§ **Обязательные задания**
(A) Перепишите дословно часть фрагмента текста о блатных и работе: начните со слов «Сколько сложено прибауток» и остановитесь после слов «сделали и спели!».
(B) Процитируйте без изменений строки записей, начиная со строки, в которой есть «At what coordinates should I click to accomplish: Click the», и до конца записей включительно. Изображения в ответ не включайте.

§ **Фрагмент текста**
Вы слышите, как он якает, как самоутверждается там, где все тянут лямку (а он – не как все, он – человек!). «Пусть на них работает медведь» –продолжает он откровенно глумиться над начальством и отстаивать своё особое, высокое предназначение. Можно догадываться, что это не просто давалось – жить вопреки режиму, на чистой отрицаловке, опираясь на своё моральное превосходство, физическую силу, наглость, лагерный стаж и кастовую солидарность. Тут одной «социальной близостью» к власти – не обойтись...
Сколько сложено прибауток и поговорок на ту же тему («Пусть на них работает медведь!») среди честных рабочих и служащих. Типа: «Гудит. как улей, родной завод, а нам-то ………… …»; «Где бы ни работать – только б не работать!»; «Если водка мешает работе – брось работу!» и т. п. Поговорим и разойдёмся по службам, по работам. Честно и до конца в приплетённом обществе эту идею выразили и подтвердили – блатные. Одни. Выполнили обет. Завоевали, обставили. Временно, конечно. До поры, до срока. Но сделали и спели!

Если ж на работу мы пойдём,
То костры большие разожгём,
Раскидаем рукавицы,
Перебьём друг другу лица,
На костре все валенки пожгём...

§ **Данные записи**
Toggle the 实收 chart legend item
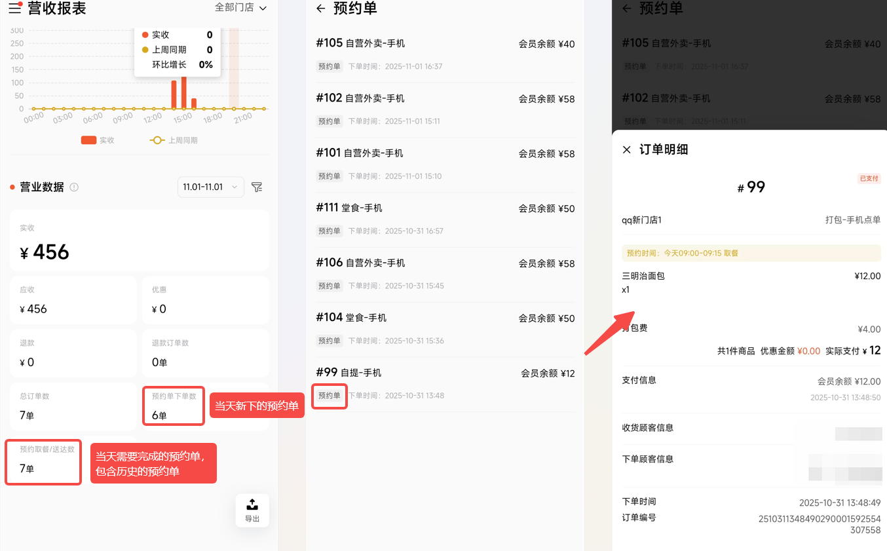 point(98,140)
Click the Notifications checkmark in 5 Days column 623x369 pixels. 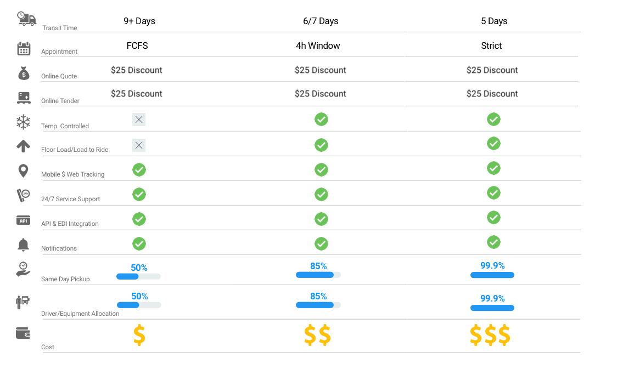493,242
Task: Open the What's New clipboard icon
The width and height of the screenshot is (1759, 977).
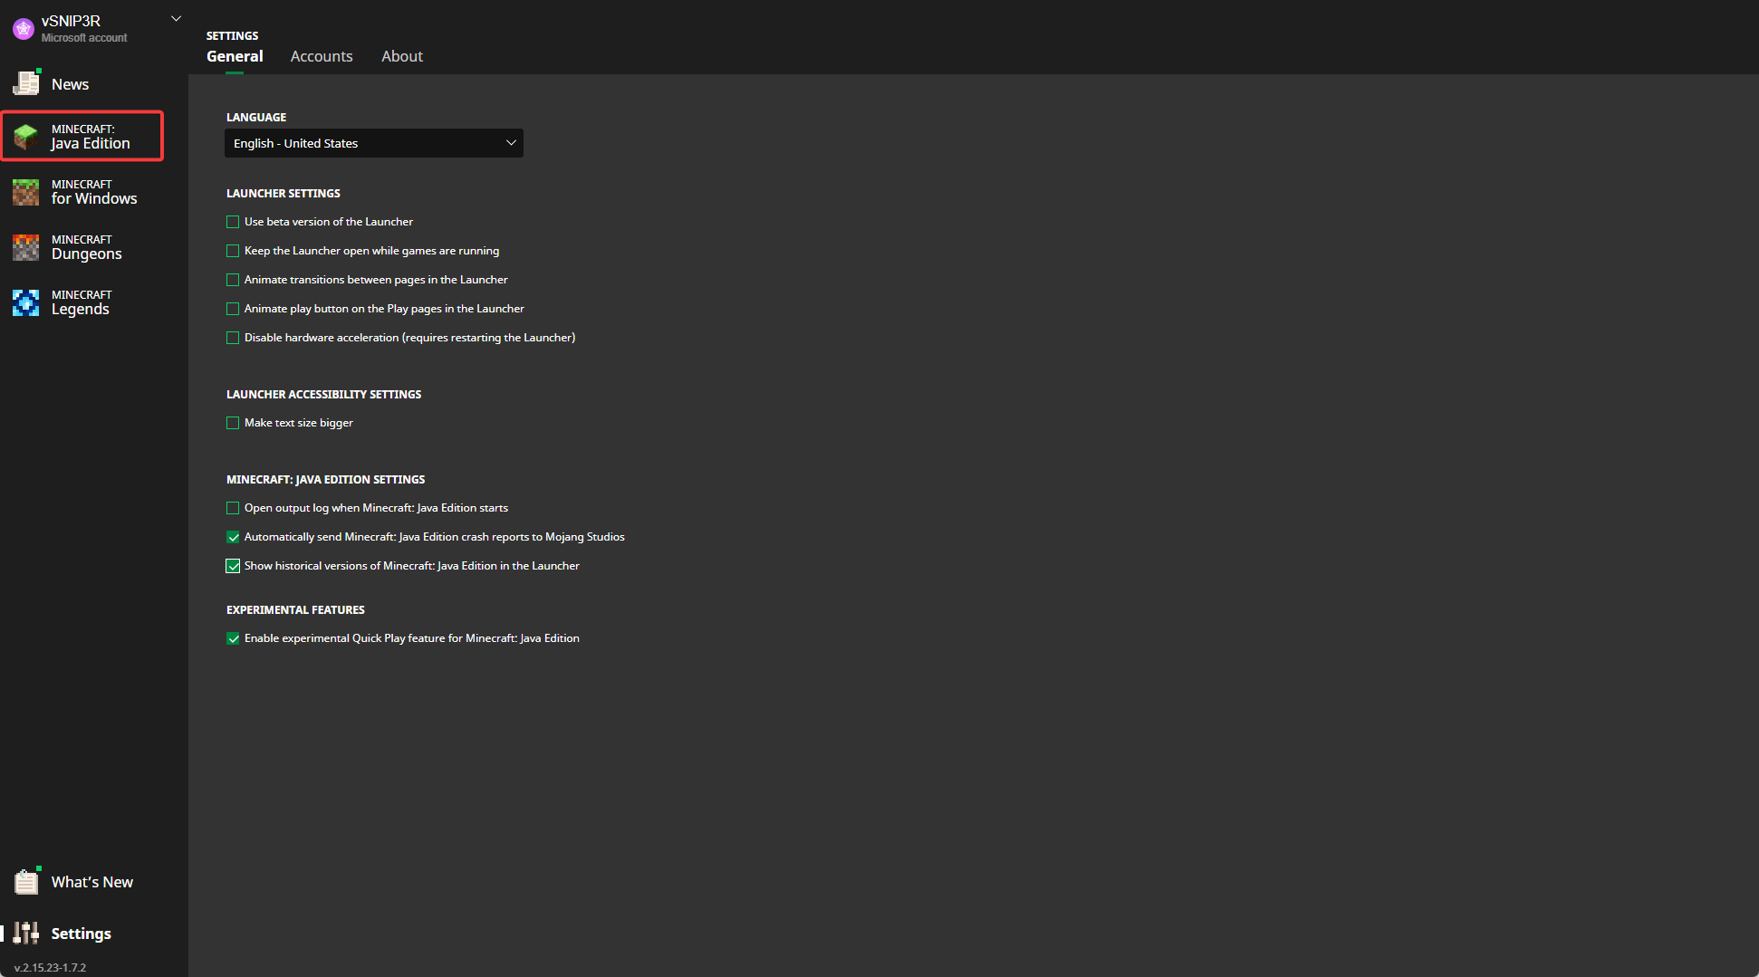Action: (26, 881)
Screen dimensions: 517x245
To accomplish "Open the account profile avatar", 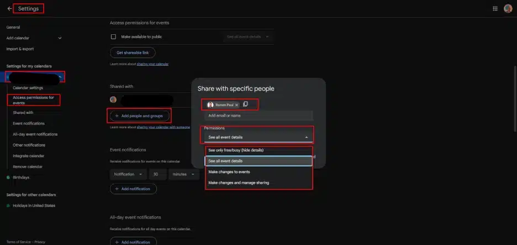I will click(508, 9).
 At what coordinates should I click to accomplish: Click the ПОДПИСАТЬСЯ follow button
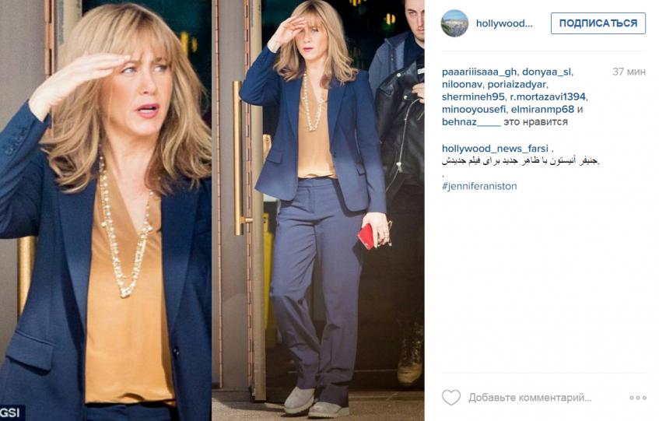pos(598,23)
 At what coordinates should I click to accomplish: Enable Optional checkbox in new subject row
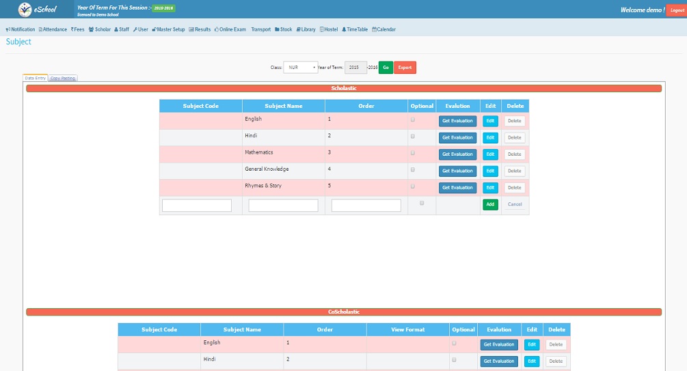point(421,203)
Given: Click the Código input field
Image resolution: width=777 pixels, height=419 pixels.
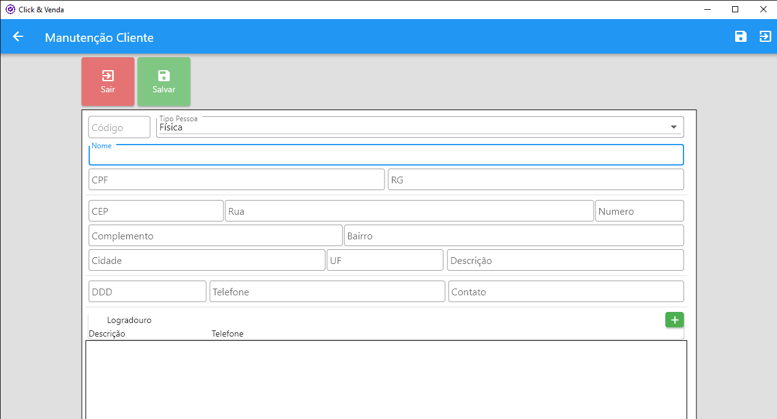Looking at the screenshot, I should click(119, 127).
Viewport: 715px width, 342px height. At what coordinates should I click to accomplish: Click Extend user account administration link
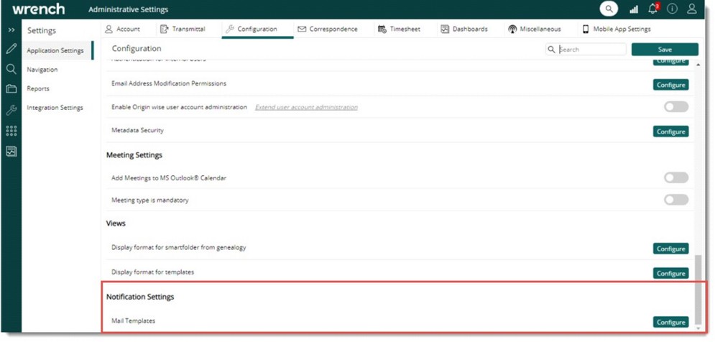(306, 107)
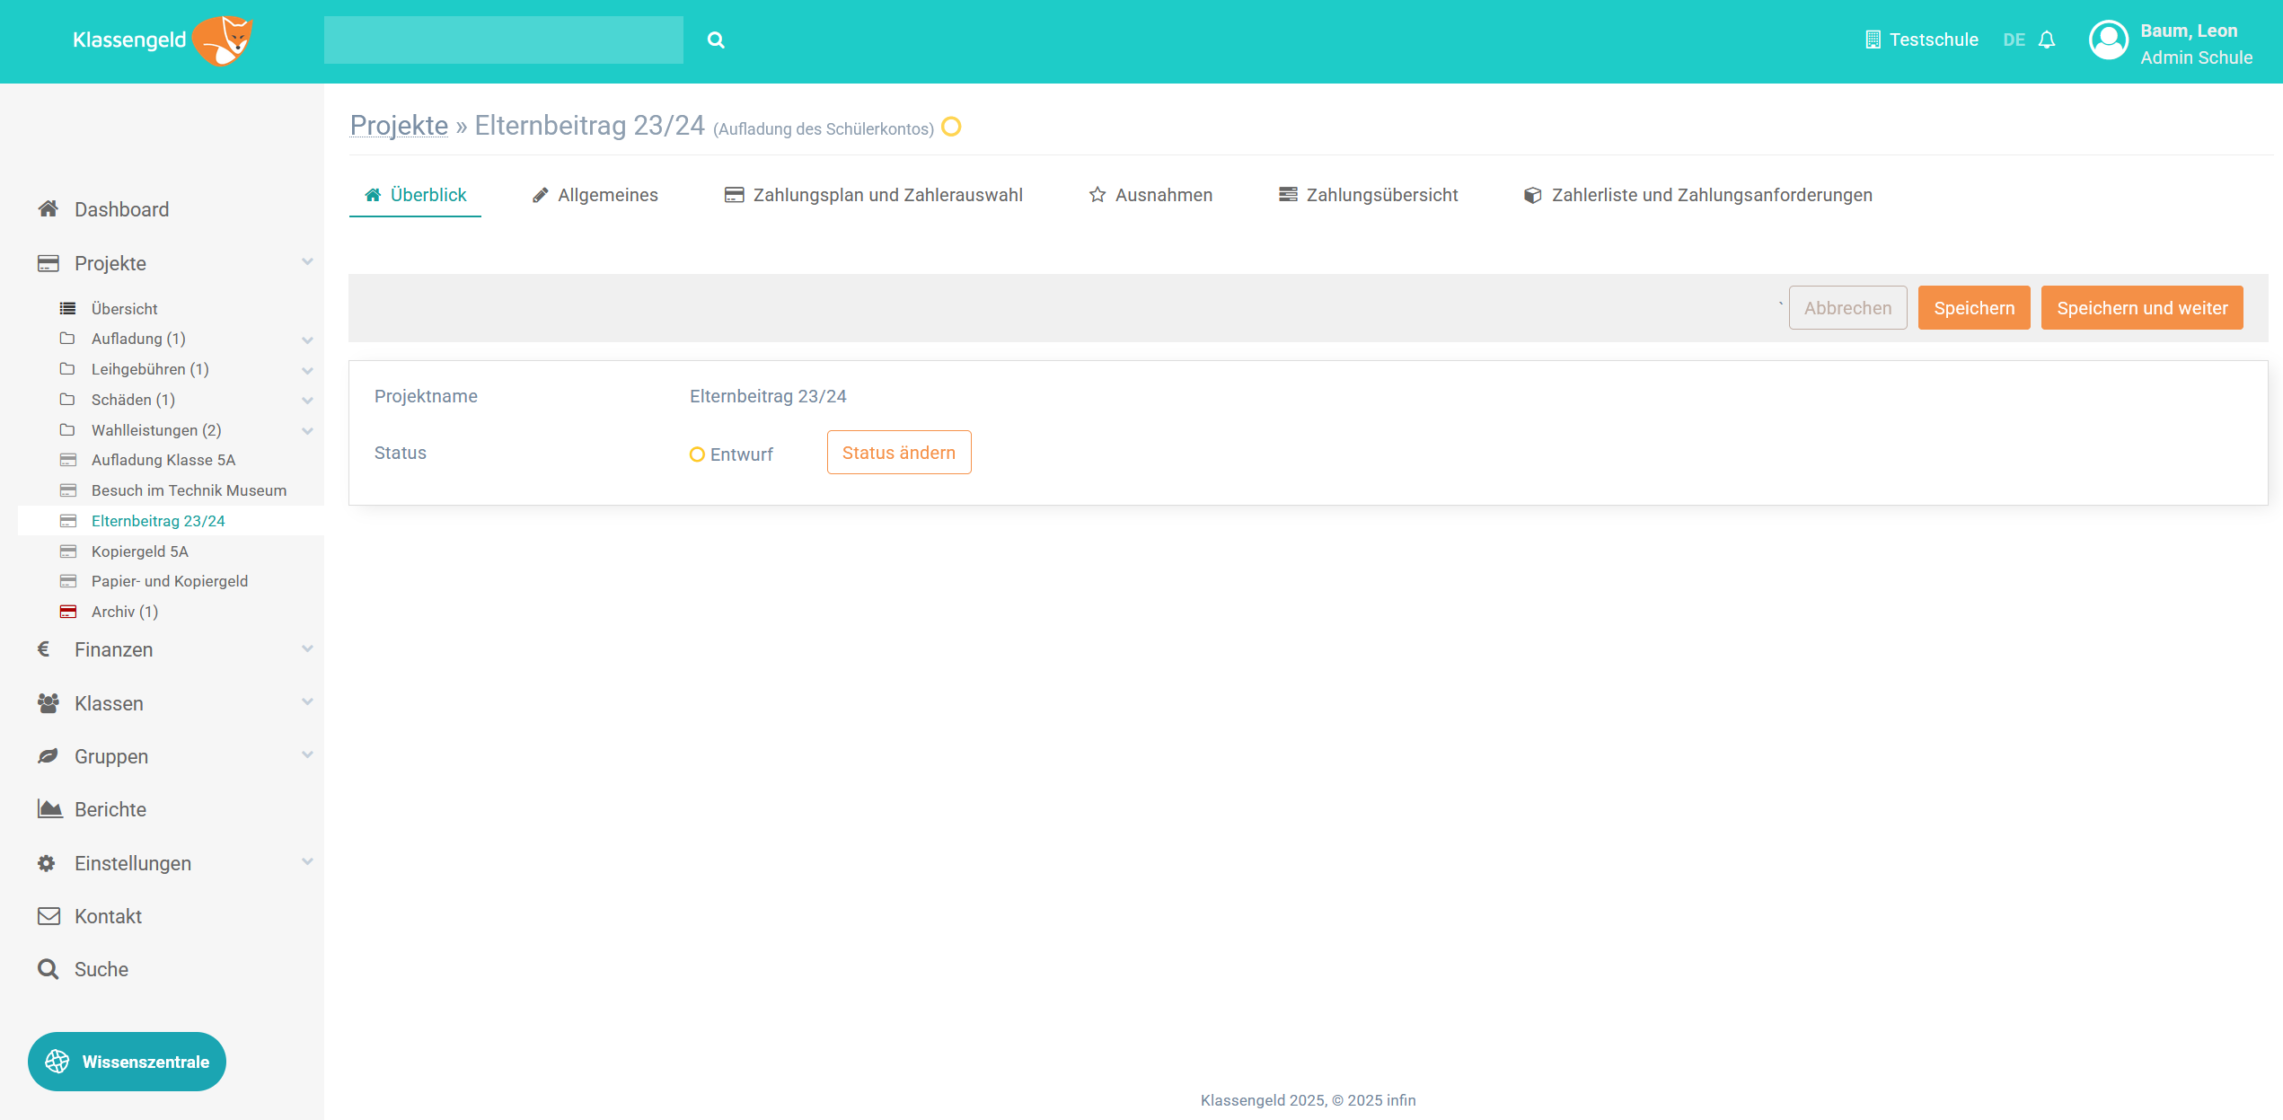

§ **Результаты упражнения**
(A)
Сколько сложено прибауток и поговорок на ту же тему («Пусть на них работает медведь!») среди честных рабочих и служащих. Типа: «Гудит. как улей, родной завод, а нам-то ………… …»; «Где бы ни работать – только б не работать!»; «Если водка мешает работе – брось работу!» и т. п. Поговорим и разойдёмся по службам, по работам. Честно и до конца в приплетённом обществе эту идею выразили и подтвердили – блатные. Одни. Выполнили обет. Завоевали, обставили. Временно, конечно. До поры, до срока. Но сделали и спели!

(B)
 At what coordinates should I click to accomplish: Click the ПОДПИСАТЬСЯ follow button
pos(598,23)
 At what coordinates should I click to accomplish: Enable Optional checkbox in new subject row
point(421,203)
Given: Click the Código input field
Image resolution: width=777 pixels, height=419 pixels.
Looking at the screenshot, I should click(119, 127).
Viewport: 715px width, 342px height. At what coordinates should I click to accomplish: Click Extend user account administration link
(306, 107)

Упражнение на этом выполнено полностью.